Segment Start: Record set
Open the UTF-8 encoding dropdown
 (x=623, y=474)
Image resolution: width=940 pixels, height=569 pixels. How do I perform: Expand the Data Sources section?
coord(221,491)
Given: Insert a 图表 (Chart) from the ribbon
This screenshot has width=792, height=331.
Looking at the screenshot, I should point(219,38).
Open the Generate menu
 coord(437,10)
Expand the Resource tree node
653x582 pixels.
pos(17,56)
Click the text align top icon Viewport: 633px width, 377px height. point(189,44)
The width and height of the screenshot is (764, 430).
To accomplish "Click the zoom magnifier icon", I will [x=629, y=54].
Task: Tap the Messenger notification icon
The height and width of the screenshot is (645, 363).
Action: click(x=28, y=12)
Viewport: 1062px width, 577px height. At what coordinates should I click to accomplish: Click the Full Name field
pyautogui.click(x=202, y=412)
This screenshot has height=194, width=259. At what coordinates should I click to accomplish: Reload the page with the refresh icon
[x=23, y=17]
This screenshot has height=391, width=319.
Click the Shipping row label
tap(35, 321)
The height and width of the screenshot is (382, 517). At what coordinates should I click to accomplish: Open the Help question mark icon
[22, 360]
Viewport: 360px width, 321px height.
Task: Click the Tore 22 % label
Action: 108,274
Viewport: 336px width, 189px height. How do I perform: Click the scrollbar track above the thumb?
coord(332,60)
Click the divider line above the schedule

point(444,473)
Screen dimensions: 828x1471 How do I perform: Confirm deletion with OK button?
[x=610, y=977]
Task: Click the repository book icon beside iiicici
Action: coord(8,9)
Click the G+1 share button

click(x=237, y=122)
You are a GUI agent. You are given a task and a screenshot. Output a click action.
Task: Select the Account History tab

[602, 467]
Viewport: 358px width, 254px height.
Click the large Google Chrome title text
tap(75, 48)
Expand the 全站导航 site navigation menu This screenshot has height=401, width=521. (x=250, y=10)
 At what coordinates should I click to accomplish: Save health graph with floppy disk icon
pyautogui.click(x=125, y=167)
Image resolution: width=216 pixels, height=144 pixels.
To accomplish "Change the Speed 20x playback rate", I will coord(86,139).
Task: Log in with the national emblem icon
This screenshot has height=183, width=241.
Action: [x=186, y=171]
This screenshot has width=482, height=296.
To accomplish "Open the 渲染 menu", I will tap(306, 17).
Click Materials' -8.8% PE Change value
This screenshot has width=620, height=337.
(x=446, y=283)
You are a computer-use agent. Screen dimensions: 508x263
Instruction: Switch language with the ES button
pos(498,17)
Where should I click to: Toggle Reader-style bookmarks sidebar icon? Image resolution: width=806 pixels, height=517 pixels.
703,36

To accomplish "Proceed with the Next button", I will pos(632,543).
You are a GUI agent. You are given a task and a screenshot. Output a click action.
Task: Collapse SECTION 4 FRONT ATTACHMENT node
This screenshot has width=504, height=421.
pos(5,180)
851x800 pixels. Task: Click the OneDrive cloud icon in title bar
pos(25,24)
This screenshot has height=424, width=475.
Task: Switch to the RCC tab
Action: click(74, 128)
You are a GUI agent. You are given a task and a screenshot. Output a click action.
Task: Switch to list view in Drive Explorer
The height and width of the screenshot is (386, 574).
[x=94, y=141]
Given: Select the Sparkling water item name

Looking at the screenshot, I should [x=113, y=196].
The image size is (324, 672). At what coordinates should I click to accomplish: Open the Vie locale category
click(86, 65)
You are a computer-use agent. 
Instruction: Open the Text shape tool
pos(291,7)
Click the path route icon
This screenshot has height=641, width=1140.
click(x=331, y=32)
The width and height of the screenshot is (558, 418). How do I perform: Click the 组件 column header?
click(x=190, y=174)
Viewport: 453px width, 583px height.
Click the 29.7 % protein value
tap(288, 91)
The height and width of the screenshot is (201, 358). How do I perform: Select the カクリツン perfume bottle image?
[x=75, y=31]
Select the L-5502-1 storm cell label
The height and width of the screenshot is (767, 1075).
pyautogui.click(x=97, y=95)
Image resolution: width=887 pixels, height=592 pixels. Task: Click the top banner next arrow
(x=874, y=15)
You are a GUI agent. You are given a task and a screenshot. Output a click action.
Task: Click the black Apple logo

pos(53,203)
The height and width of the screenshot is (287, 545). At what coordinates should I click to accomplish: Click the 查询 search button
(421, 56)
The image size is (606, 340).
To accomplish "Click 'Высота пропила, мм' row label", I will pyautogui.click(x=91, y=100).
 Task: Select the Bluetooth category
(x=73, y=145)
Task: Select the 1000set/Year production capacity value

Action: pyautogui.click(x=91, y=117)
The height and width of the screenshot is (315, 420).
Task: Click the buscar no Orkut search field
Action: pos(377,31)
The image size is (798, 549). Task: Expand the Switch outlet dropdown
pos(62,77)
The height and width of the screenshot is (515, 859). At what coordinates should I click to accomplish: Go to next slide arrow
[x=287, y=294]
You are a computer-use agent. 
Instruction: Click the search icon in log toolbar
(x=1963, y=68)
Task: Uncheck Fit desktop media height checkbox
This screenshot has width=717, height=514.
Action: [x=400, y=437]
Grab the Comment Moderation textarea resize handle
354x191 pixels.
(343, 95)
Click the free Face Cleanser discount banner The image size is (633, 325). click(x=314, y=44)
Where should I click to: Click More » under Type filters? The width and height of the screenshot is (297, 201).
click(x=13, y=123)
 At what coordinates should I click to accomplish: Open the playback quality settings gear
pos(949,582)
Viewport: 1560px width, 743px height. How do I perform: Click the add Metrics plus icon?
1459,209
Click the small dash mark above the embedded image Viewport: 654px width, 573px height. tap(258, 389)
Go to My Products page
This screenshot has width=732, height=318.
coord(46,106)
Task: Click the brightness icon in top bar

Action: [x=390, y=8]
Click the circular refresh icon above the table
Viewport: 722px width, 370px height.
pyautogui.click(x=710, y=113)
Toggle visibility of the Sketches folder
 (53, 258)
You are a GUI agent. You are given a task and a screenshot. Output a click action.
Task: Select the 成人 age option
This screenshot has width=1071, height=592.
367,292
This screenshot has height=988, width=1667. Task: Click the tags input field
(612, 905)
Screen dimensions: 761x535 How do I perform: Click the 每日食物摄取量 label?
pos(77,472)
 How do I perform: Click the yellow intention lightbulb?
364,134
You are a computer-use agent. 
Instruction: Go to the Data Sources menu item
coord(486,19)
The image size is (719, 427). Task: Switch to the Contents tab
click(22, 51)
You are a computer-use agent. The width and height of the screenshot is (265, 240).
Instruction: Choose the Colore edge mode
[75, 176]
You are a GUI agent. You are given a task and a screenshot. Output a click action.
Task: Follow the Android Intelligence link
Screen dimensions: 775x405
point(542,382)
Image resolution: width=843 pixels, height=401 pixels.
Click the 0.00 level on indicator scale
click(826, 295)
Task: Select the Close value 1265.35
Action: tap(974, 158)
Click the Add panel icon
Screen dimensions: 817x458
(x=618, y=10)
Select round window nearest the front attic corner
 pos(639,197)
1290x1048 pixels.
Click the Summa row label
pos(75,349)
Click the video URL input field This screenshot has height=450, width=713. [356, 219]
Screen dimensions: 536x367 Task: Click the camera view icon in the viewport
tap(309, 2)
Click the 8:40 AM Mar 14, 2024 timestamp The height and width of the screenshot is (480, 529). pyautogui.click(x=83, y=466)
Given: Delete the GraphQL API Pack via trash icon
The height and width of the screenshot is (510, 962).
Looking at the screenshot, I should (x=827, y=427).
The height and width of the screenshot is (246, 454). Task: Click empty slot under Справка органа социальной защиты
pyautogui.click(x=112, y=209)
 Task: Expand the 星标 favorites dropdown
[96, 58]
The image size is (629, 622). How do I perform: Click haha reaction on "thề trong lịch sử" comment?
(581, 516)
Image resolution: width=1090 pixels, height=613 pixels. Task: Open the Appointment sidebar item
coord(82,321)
Segment End: Record set
Your task is to retype all the records above with nothing left out.

Open the UTF-8 encoding dropdown
 (x=623, y=474)
Image resolution: width=940 pixels, height=569 pixels. How do I perform: Expand the Data Sources section?
coord(221,491)
Given: Insert a 图表 (Chart) from the ribbon
This screenshot has width=792, height=331.
Looking at the screenshot, I should point(219,38).
Open the Generate menu
 coord(437,10)
Expand the Resource tree node
653x582 pixels.
pos(17,56)
Click the text align top icon Viewport: 633px width, 377px height. point(189,44)
The width and height of the screenshot is (764, 430).
To accomplish "Click the zoom magnifier icon", I will [x=629, y=54].
Task: Tap the Messenger notification icon
The height and width of the screenshot is (645, 363).
Action: click(x=28, y=12)
Viewport: 1062px width, 577px height. At what coordinates should I click to accomplish: Click the Full Name field
pyautogui.click(x=202, y=412)
This screenshot has height=194, width=259. At what coordinates should I click to accomplish: Reload the page with the refresh icon
[x=23, y=17]
This screenshot has height=391, width=319.
Click the Shipping row label
tap(35, 321)
The height and width of the screenshot is (382, 517). At what coordinates should I click to accomplish: Open the Help question mark icon
[22, 360]
Viewport: 360px width, 321px height.
Task: Click the Tore 22 % label
Action: 108,274
Viewport: 336px width, 189px height. How do I perform: Click the scrollbar track above the thumb?
coord(332,60)
Click the divider line above the schedule

point(444,473)
Screen dimensions: 828x1471 How do I perform: Confirm deletion with OK button?
[x=610, y=977]
Task: Click the repository book icon beside iiicici
Action: coord(8,9)
Click the G+1 share button

click(x=237, y=122)
You are a GUI agent. You are given a task and a screenshot. Output a click action.
Task: Select the Account History tab

[602, 467]
Viewport: 358px width, 254px height.
Click the large Google Chrome title text
tap(75, 48)
Expand the 全站导航 site navigation menu This screenshot has height=401, width=521. (x=250, y=10)
 At what coordinates should I click to accomplish: Save health graph with floppy disk icon
pyautogui.click(x=125, y=167)
Image resolution: width=216 pixels, height=144 pixels.
To accomplish "Change the Speed 20x playback rate", I will coord(86,139).
Task: Log in with the national emblem icon
This screenshot has height=183, width=241.
Action: [x=186, y=171]
This screenshot has width=482, height=296.
To accomplish "Open the 渲染 menu", I will tap(306, 17).
Click Materials' -8.8% PE Change value
This screenshot has width=620, height=337.
(x=446, y=283)
You are a computer-use agent. Screen dimensions: 508x263
Instruction: Switch language with the ES button
pos(498,17)
Where should I click to: Toggle Reader-style bookmarks sidebar icon? Image resolution: width=806 pixels, height=517 pixels.
703,36

To accomplish "Proceed with the Next button", I will pos(632,543).
You are a GUI agent. You are given a task and a screenshot. Output a click action.
Task: Collapse SECTION 4 FRONT ATTACHMENT node
This screenshot has width=504, height=421.
pos(5,180)
851x800 pixels. Task: Click the OneDrive cloud icon in title bar
pos(25,24)
This screenshot has height=424, width=475.
Task: Switch to the RCC tab
Action: click(74, 128)
You are a GUI agent. You are given a task and a screenshot. Output a click action.
Task: Switch to list view in Drive Explorer
The height and width of the screenshot is (386, 574).
[x=94, y=141]
Given: Select the Sparkling water item name

Looking at the screenshot, I should [x=113, y=196].
The image size is (324, 672). At what coordinates should I click to accomplish: Open the Vie locale category
click(86, 65)
You are a computer-use agent. 
Instruction: Open the Text shape tool
pos(291,7)
Click the path route icon
This screenshot has height=641, width=1140.
click(x=331, y=32)
The width and height of the screenshot is (558, 418). How do I perform: Click the 组件 column header?
click(x=190, y=174)
Viewport: 453px width, 583px height.
Click the 29.7 % protein value
tap(288, 91)
The height and width of the screenshot is (201, 358). How do I perform: Select the カクリツン perfume bottle image?
[x=75, y=31]
Select the L-5502-1 storm cell label
The height and width of the screenshot is (767, 1075).
pyautogui.click(x=97, y=95)
Image resolution: width=887 pixels, height=592 pixels. Task: Click the top banner next arrow
(x=874, y=15)
You are a GUI agent. You are given a task and a screenshot. Output a click action.
Task: Click the black Apple logo

pos(53,203)
The height and width of the screenshot is (287, 545). At what coordinates should I click to accomplish: Click the 查询 search button
(421, 56)
The image size is (606, 340).
To accomplish "Click 'Высота пропила, мм' row label", I will pyautogui.click(x=91, y=100).
 Task: Select the Bluetooth category
(x=73, y=145)
Task: Select the 1000set/Year production capacity value

Action: pyautogui.click(x=91, y=117)
The height and width of the screenshot is (315, 420).
Task: Click the buscar no Orkut search field
Action: pos(377,31)
The image size is (798, 549). Task: Expand the Switch outlet dropdown
pos(62,77)
The height and width of the screenshot is (515, 859). At what coordinates should I click to accomplish: Go to next slide arrow
[x=287, y=294]
You are a computer-use agent. 
Instruction: Click the search icon in log toolbar
(x=1963, y=68)
Task: Uncheck Fit desktop media height checkbox
This screenshot has width=717, height=514.
Action: [x=400, y=437]
Grab the Comment Moderation textarea resize handle
354x191 pixels.
(343, 95)
Click the free Face Cleanser discount banner The image size is (633, 325). click(x=314, y=44)
Where should I click to: Click More » under Type filters? The width and height of the screenshot is (297, 201).
click(x=13, y=123)
 At what coordinates should I click to accomplish: Open the playback quality settings gear
pos(949,582)
Viewport: 1560px width, 743px height. How do I perform: Click the add Metrics plus icon?
1459,209
Click the small dash mark above the embedded image Viewport: 654px width, 573px height. tap(258, 389)
Go to My Products page
This screenshot has width=732, height=318.
coord(46,106)
Task: Click the brightness icon in top bar

Action: [x=390, y=8]
Click the circular refresh icon above the table
Viewport: 722px width, 370px height.
pyautogui.click(x=710, y=113)
Toggle visibility of the Sketches folder
 (53, 258)
You are a GUI agent. You are given a task and a screenshot. Output a click action.
Task: Select the 成人 age option
This screenshot has width=1071, height=592.
367,292
This screenshot has height=988, width=1667. Task: Click the tags input field
(612, 905)
Screen dimensions: 761x535 How do I perform: Click the 每日食物摄取量 label?
pos(77,472)
 How do I perform: Click the yellow intention lightbulb?
364,134
You are a computer-use agent. 
Instruction: Go to the Data Sources menu item
coord(486,19)
The image size is (719, 427). Task: Switch to the Contents tab
click(22, 51)
You are a computer-use agent. The width and height of the screenshot is (265, 240).
Instruction: Choose the Colore edge mode
[75, 176]
You are a GUI agent. You are given a task and a screenshot. Output a click action.
Task: Follow the Android Intelligence link
Screen dimensions: 775x405
point(542,382)
Image resolution: width=843 pixels, height=401 pixels.
Click the 0.00 level on indicator scale
click(826, 295)
Task: Select the Close value 1265.35
Action: tap(974, 158)
Click the Add panel icon
Screen dimensions: 817x458
(x=618, y=10)
Select round window nearest the front attic corner
 pos(639,197)
1290x1048 pixels.
Click the Summa row label
pos(75,349)
Click the video URL input field This screenshot has height=450, width=713. [356, 219]
Screen dimensions: 536x367 Task: Click the camera view icon in the viewport
tap(309, 2)
Click the 8:40 AM Mar 14, 2024 timestamp The height and width of the screenshot is (480, 529). pyautogui.click(x=83, y=466)
Given: Delete the GraphQL API Pack via trash icon
The height and width of the screenshot is (510, 962).
Looking at the screenshot, I should (x=827, y=427).
The height and width of the screenshot is (246, 454). Task: Click empty slot under Справка органа социальной защиты
pyautogui.click(x=112, y=209)
 Task: Expand the 星标 favorites dropdown
[96, 58]
The image size is (629, 622). How do I perform: Click haha reaction on "thề trong lịch sử" comment?
(581, 516)
Image resolution: width=1090 pixels, height=613 pixels. Task: Open the Appointment sidebar item
coord(82,321)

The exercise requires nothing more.